The second semifinal started with a warning that we would first hear an overture; the previous night’s unannounced one must have really freaked people out.
The question going into last night’s concert was whether mezzo-soprano Deepa Johnny and baritone Brian Murray, the two singers who also appeared in the Art Song finals, would be able to hold the bigger room. Murray sang first, opening with a challenging Gluck aria that kept him at the top of his range, but he was best with more Mahler, which plays to all his soft strengths. Have you ever wondered how it would feel to be a kitten picked up by the scruff of the neck? That’s what he did to us with a shapely and pleasantly powerful “Wo die schönen Trompeten blasen.” Johnny was less convincing, still much more characterful than Valerie Eickhoff the previous night, but her “Asie” from Ravel’s Shéhérazade proved too much of a risk. It needed more butter to round out its long winding lines and more heart to rise above the orchestra.

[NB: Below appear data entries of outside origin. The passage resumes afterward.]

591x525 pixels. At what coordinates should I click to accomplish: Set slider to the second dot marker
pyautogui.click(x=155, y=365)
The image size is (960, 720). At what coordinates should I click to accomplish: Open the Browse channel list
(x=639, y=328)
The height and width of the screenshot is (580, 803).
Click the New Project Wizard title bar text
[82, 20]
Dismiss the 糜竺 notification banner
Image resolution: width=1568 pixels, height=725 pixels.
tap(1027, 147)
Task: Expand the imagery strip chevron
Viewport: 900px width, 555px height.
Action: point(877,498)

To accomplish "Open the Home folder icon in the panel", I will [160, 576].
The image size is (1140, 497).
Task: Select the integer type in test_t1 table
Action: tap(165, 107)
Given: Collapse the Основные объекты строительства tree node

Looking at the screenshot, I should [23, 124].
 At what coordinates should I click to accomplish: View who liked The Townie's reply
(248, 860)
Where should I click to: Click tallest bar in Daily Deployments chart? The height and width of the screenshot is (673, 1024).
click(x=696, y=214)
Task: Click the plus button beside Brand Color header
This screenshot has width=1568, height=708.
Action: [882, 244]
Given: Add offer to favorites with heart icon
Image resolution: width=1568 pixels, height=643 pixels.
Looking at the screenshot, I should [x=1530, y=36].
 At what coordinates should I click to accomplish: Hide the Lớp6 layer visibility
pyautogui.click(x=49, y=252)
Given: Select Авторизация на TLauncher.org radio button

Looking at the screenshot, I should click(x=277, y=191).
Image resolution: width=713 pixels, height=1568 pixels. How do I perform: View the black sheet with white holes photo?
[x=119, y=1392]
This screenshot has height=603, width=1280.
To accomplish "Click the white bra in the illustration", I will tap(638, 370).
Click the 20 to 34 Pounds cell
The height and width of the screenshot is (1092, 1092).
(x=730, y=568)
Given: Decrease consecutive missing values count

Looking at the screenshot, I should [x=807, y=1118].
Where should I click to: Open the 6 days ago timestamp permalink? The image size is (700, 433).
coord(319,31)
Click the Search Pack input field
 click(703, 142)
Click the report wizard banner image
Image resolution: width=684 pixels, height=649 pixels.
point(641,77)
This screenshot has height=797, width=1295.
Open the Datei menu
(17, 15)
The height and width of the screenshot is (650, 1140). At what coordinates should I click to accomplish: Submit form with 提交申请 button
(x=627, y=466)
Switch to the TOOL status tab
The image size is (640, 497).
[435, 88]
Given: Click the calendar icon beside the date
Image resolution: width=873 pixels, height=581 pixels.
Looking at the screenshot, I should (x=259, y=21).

Mezzo-soprano Simone McIntosh and countertenor Nils Wanderer should earn their places in the final. McIntosh has a huge instrument—it made me think of going to the zoo. Ever look at the glass in the lion enclosure and wonder, will it hold her? This much power makes her sound younger than she is, but she mostly managed to control it through Mozart and Strauss, ending with Béatrice’s emotional grand tour “Dieu! Que viens-je d’entendre?” There’s big stage potential here, or a supervillain if things don’t go her way.
Opera singers are not known for their vivid acting but even in this crowd baritone Hugo Laporte stood out as awkward–wooden phrasing and occasional splats of pleasant enough sound. To think we could have heard Jusung Gabriel Park instead.
Luckily for us, Wanderer ended the night, unsteadier tuning than in the first round but still exquisite in the alto aria that echoes Jesus’ final words in Bach’s St. John Passion, followed by the charming hypothermia aria from Purcell’s King Arthur. Chilling detailing and a beguiling presence, this is what Homer imagined when he wrote about the Sirens.
Wanderer, McIntosh, and Dufresne were announced as finalists half an hour later. Eickhoff made it too and so did Laporte, to have strong contrasts, I imagine. Murray’s absence could be taken as a sign that he might win in Art Song—winners in both categories are revealed at the same time, but the judges already know—so it would have been too extravagant to have him in both finals.
The finals are tomorrow night at 7:30pm EST.